As their patent dispute continues through the court system, Santaris Pharma and Isis Pharmaceuticals have been at loggerheads over whether an expert witness for Isis should be permitted access to Santaris documents and information deemed highly confidential.
While the court earlier this month ruled that the witness — former Isis vice president and one-time CSO of Isis spinout Excaliard Pharmaceuticals Nick Dean — is allowed to view the materials, Santaris last week filed an objection to the decision, arguing that Dean’s ongoing consultancy work in the field of RNA therapeutics and ties to Isis create a conflict of interest.
“Isis seeks to have … Dean given permission to see documents reflecting this commercially valuable information on the theory that Dean is no longer an employee of or affiliated with Isis,” Santaris CSO Henrik Orum stated in a court filing. “Yet … Dean is hardly an impartial observer,” being as “closely allied to Isis as a former employee could be.
“He is recognized throughout the antisense industry for his close, long-standing relationship with Isis,” Orum continued. “Once … Dean becomes aware that a particular target was, for example, evaluated by Santaris and found not to be either commercially or scientifically viable, that would color his evaluation of the target far into the future — for his own company and for his friends and former employer.”
The legal tussle began in late 2011 when Isis sued Santaris for allegedly infringing two of its US patents by providing antisense compounds and drug-discovery services to partners (GSN 9/29/2011).
The patents in question include No. 6,326,199, which is entitled “Gapped 2' Modified Oligonucleotides” and claims oligos and macromolecules that have increased nuclease resistance, substituent groups for increasing binding affinity to a complementary strand, and sub-sequences of 2'-deoxy-erythro-pentofuranosyl nucleotides that activate RNase H enzyme.
The second, No. 6,066,500, is entitled “Antisense Modulation of Beta Catenin Expression” and claims the use of antisense compounds “targeted to nucleic acids encoding beta catenin,” as well as methods of using these agents to treat diseases associated with the protein.
In its lawsuit, Isis cited Santaris' collaborations with Enzon Pharmaceuticals, Shire, Pfizer, and GlaxoSmithKline as situations in which the company has provided partners with gapmer LNAs in violation of the patents.
As part of its suit, Isis retained Dean to provide expert opinions and information on antisense drug development as it relates to the intellectual property at the heart of the case. However, Santaris objected to Dean as an expert witness — a designation that would allow him access to proprietary company information — since he was a longtime employee of Isis, most recently serving as vice president of oncology and functional genomics, a founder and executive of Excaliard, and currently a biotechnology consultant for companies within the antisense/RNA drug space.
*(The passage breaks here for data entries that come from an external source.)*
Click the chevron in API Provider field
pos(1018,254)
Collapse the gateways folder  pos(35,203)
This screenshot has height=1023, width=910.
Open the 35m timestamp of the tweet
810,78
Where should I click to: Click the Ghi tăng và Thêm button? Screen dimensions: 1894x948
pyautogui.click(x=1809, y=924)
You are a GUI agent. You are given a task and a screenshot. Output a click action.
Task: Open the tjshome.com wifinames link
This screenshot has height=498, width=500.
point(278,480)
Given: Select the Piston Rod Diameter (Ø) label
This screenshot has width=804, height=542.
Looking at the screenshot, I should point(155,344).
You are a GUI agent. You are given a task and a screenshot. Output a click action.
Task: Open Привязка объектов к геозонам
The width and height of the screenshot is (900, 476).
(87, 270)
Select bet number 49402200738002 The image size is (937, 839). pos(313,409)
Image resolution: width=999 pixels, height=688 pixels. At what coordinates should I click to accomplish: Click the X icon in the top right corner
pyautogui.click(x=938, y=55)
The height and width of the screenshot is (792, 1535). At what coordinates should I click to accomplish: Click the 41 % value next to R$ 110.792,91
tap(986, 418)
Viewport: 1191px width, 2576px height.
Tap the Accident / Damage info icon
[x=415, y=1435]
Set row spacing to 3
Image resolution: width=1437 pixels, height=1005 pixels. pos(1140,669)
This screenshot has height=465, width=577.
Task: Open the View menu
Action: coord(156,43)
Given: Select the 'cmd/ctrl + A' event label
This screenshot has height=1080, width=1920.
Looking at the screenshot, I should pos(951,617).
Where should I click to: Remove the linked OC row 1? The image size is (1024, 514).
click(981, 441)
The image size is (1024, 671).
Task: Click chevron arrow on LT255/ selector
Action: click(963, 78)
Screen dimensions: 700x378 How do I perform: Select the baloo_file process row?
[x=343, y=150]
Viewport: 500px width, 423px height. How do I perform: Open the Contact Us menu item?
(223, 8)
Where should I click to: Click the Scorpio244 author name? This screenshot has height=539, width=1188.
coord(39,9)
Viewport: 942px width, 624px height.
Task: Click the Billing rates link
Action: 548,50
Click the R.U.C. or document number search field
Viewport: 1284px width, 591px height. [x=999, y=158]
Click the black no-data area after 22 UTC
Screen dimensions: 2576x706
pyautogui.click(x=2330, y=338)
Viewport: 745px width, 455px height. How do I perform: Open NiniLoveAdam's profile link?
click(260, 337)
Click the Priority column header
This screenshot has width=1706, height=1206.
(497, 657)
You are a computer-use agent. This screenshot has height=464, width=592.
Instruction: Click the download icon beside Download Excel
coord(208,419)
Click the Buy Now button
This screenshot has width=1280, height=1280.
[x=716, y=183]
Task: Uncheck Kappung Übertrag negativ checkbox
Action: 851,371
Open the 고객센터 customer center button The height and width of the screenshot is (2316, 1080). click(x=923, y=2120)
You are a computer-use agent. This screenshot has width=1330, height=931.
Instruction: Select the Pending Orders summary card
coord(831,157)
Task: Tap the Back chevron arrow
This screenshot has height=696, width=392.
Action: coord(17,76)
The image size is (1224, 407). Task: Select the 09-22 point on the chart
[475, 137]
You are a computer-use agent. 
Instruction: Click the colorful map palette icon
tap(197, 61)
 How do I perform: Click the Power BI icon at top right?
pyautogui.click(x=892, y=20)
Dean, Santaris argued, is not an “independent expert. … Instead, he actively consults for companies that are competitors of Santaris,” some of which are pursuing the same drug targets Santaris has investigated. Beyond these business engagements, he maintains a “social relationship” with Isis Senior Vice President Frank Bennett, which whom he has collaborated on 18 antisense patents, it added.
Santaris noted that it is not seeking to block Dean as an expert for Isis, only his “potentially harmful access to Santaris’s confidential documents,” which been made available to two other Isis experts.
“If Isis truly needs yet a third expert to view Santaris’s highly confidential information, there are many potential experts available to assist it who would not draw an objection,” Santaris said.
The court, however, ruled that while there was the potential for Dean to inadvertently disclose confidential information in the course of his professional activities, this risk was outweighed by his value as a witness for Isis. Therefore, the court said, he should be granted access to Santaris documents considered confidential.
Dean would still be obligated to observe the rules of the court’s protective order to maintain the confidentiality of any information disclosed.
Santaris, however, is pressing forward with its efforts, and last week filed to vacate the court’s previous ruling granting Dean access to the confidential information.